Can you copy out the material below word for word, keeping every line and its order unchanged?

---------- AVAILABLE RECORDS ----------

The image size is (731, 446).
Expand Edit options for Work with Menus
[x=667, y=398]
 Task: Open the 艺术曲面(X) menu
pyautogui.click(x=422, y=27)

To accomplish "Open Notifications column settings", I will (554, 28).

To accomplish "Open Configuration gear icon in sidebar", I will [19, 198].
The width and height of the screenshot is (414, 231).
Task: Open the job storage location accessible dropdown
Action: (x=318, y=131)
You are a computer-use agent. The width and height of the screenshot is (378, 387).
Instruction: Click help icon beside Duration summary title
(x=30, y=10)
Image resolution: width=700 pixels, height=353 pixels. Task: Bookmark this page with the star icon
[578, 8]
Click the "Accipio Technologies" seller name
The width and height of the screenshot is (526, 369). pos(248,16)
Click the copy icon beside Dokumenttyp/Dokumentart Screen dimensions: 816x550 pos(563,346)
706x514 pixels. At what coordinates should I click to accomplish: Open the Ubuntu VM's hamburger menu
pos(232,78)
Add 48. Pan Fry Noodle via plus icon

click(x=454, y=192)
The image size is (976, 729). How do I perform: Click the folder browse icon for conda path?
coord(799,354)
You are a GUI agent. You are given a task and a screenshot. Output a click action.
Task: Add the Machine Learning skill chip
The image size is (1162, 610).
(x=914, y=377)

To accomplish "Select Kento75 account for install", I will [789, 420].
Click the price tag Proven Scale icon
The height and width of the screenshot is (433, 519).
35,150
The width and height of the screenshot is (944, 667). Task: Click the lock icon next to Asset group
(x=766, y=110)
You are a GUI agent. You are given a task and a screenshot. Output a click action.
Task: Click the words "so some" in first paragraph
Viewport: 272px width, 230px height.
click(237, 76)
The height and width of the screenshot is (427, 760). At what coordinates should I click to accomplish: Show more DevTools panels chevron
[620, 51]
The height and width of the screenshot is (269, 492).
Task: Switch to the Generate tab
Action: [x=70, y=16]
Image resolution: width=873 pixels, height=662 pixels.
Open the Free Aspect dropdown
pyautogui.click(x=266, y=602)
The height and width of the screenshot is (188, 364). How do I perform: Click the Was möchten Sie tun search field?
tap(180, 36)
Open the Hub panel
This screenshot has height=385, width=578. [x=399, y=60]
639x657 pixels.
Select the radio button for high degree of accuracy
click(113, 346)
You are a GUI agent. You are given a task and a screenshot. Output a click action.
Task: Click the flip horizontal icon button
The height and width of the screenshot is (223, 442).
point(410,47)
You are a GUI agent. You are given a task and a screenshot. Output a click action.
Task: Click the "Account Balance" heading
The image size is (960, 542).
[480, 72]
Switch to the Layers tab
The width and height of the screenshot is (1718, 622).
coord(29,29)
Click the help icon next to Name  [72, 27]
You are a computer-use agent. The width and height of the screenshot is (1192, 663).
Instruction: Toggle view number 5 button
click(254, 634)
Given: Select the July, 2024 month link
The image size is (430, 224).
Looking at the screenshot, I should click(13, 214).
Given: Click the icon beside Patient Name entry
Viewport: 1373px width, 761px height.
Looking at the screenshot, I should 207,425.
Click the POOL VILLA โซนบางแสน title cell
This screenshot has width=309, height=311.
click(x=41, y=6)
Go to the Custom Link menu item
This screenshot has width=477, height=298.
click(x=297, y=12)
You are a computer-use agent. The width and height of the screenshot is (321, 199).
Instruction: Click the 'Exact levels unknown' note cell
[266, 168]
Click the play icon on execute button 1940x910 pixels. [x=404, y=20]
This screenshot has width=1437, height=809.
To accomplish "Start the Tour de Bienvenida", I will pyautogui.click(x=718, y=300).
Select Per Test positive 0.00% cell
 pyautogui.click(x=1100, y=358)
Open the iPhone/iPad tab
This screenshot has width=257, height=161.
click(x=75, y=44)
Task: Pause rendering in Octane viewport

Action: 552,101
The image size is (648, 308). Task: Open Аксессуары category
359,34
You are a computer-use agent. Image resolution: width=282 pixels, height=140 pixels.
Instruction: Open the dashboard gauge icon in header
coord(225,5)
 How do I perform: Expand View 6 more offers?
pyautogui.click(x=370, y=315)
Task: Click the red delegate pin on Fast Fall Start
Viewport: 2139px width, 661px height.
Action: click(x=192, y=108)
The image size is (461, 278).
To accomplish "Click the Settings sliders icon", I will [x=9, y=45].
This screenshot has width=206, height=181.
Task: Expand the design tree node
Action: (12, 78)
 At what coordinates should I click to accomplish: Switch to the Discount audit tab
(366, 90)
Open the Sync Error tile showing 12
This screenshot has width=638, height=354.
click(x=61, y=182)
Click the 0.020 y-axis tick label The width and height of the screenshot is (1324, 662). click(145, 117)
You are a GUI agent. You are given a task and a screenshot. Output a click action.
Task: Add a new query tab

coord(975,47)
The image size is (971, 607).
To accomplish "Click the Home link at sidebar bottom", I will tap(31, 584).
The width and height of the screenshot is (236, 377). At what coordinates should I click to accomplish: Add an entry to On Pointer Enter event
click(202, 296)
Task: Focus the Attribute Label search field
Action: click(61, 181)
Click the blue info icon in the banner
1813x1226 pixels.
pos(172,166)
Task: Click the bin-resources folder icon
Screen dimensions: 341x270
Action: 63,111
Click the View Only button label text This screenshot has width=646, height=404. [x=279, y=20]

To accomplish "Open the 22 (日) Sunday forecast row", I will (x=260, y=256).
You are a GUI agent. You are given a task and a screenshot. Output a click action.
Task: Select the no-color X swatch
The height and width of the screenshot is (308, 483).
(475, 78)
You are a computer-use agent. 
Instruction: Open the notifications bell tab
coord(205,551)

----------

EXERCISE SOLUTION:
The image size is (731, 446).
Expand Edit options for Work with Menus
[x=667, y=398]
 Task: Open the 艺术曲面(X) menu
pyautogui.click(x=422, y=27)

To accomplish "Open Notifications column settings", I will (554, 28).

To accomplish "Open Configuration gear icon in sidebar", I will [19, 198].
The width and height of the screenshot is (414, 231).
Task: Open the job storage location accessible dropdown
Action: (x=318, y=131)
You are a computer-use agent. The width and height of the screenshot is (378, 387).
Instruction: Click help icon beside Duration summary title
(x=30, y=10)
Image resolution: width=700 pixels, height=353 pixels. Task: Bookmark this page with the star icon
[578, 8]
Click the "Accipio Technologies" seller name
The width and height of the screenshot is (526, 369). pos(248,16)
Click the copy icon beside Dokumenttyp/Dokumentart Screen dimensions: 816x550 pos(563,346)
706x514 pixels. At what coordinates should I click to accomplish: Open the Ubuntu VM's hamburger menu
pos(232,78)
Add 48. Pan Fry Noodle via plus icon

click(x=454, y=192)
The image size is (976, 729). How do I perform: Click the folder browse icon for conda path?
coord(799,354)
You are a GUI agent. You are given a task and a screenshot. Output a click action.
Task: Add the Machine Learning skill chip
The image size is (1162, 610).
(x=914, y=377)

To accomplish "Select Kento75 account for install", I will [789, 420].
Click the price tag Proven Scale icon
The height and width of the screenshot is (433, 519).
35,150
The width and height of the screenshot is (944, 667). Task: Click the lock icon next to Asset group
(x=766, y=110)
You are a GUI agent. You are given a task and a screenshot. Output a click action.
Task: Click the words "so some" in first paragraph
Viewport: 272px width, 230px height.
click(237, 76)
The height and width of the screenshot is (427, 760). At what coordinates should I click to accomplish: Show more DevTools panels chevron
[620, 51]
The height and width of the screenshot is (269, 492).
Task: Switch to the Generate tab
Action: [x=70, y=16]
Image resolution: width=873 pixels, height=662 pixels.
Open the Free Aspect dropdown
pyautogui.click(x=266, y=602)
The height and width of the screenshot is (188, 364). How do I perform: Click the Was möchten Sie tun search field?
tap(180, 36)
Open the Hub panel
This screenshot has height=385, width=578. [x=399, y=60]
639x657 pixels.
Select the radio button for high degree of accuracy
click(113, 346)
You are a GUI agent. You are given a task and a screenshot. Output a click action.
Task: Click the flip horizontal icon button
The height and width of the screenshot is (223, 442).
point(410,47)
You are a GUI agent. You are given a task and a screenshot. Output a click action.
Task: Click the "Account Balance" heading
The image size is (960, 542).
[480, 72]
Switch to the Layers tab
The width and height of the screenshot is (1718, 622).
coord(29,29)
Click the help icon next to Name  [72, 27]
You are a computer-use agent. The width and height of the screenshot is (1192, 663).
Instruction: Toggle view number 5 button
click(254, 634)
Given: Select the July, 2024 month link
The image size is (430, 224).
Looking at the screenshot, I should click(13, 214).
Given: Click the icon beside Patient Name entry
Viewport: 1373px width, 761px height.
Looking at the screenshot, I should 207,425.
Click the POOL VILLA โซนบางแสน title cell
This screenshot has width=309, height=311.
click(x=41, y=6)
Go to the Custom Link menu item
This screenshot has width=477, height=298.
click(x=297, y=12)
You are a computer-use agent. The width and height of the screenshot is (321, 199).
Instruction: Click the 'Exact levels unknown' note cell
[266, 168]
Click the play icon on execute button 1940x910 pixels. [x=404, y=20]
This screenshot has width=1437, height=809.
To accomplish "Start the Tour de Bienvenida", I will pyautogui.click(x=718, y=300).
Select Per Test positive 0.00% cell
 pyautogui.click(x=1100, y=358)
Open the iPhone/iPad tab
This screenshot has width=257, height=161.
click(x=75, y=44)
Task: Pause rendering in Octane viewport

Action: 552,101
The image size is (648, 308). Task: Open Аксессуары category
359,34
You are a computer-use agent. Image resolution: width=282 pixels, height=140 pixels.
Instruction: Open the dashboard gauge icon in header
coord(225,5)
 How do I perform: Expand View 6 more offers?
pyautogui.click(x=370, y=315)
Task: Click the red delegate pin on Fast Fall Start
Viewport: 2139px width, 661px height.
Action: click(x=192, y=108)
The image size is (461, 278).
To accomplish "Click the Settings sliders icon", I will [x=9, y=45].
This screenshot has width=206, height=181.
Task: Expand the design tree node
Action: (12, 78)
 At what coordinates should I click to accomplish: Switch to the Discount audit tab
(366, 90)
Open the Sync Error tile showing 12
This screenshot has width=638, height=354.
click(x=61, y=182)
Click the 0.020 y-axis tick label The width and height of the screenshot is (1324, 662). click(145, 117)
You are a GUI agent. You are given a task and a screenshot. Output a click action.
Task: Add a new query tab

coord(975,47)
The image size is (971, 607).
To accomplish "Click the Home link at sidebar bottom", I will tap(31, 584).
The width and height of the screenshot is (236, 377). At what coordinates should I click to accomplish: Add an entry to On Pointer Enter event
click(202, 296)
Task: Focus the Attribute Label search field
Action: click(61, 181)
Click the blue info icon in the banner
1813x1226 pixels.
pos(172,166)
Task: Click the bin-resources folder icon
Screen dimensions: 341x270
Action: 63,111
Click the View Only button label text This screenshot has width=646, height=404. [x=279, y=20]

To accomplish "Open the 22 (日) Sunday forecast row", I will (x=260, y=256).
You are a GUI agent. You are given a task and a screenshot. Output a click action.
Task: Select the no-color X swatch
The height and width of the screenshot is (308, 483).
(475, 78)
You are a computer-use agent. 
Instruction: Open the notifications bell tab
coord(205,551)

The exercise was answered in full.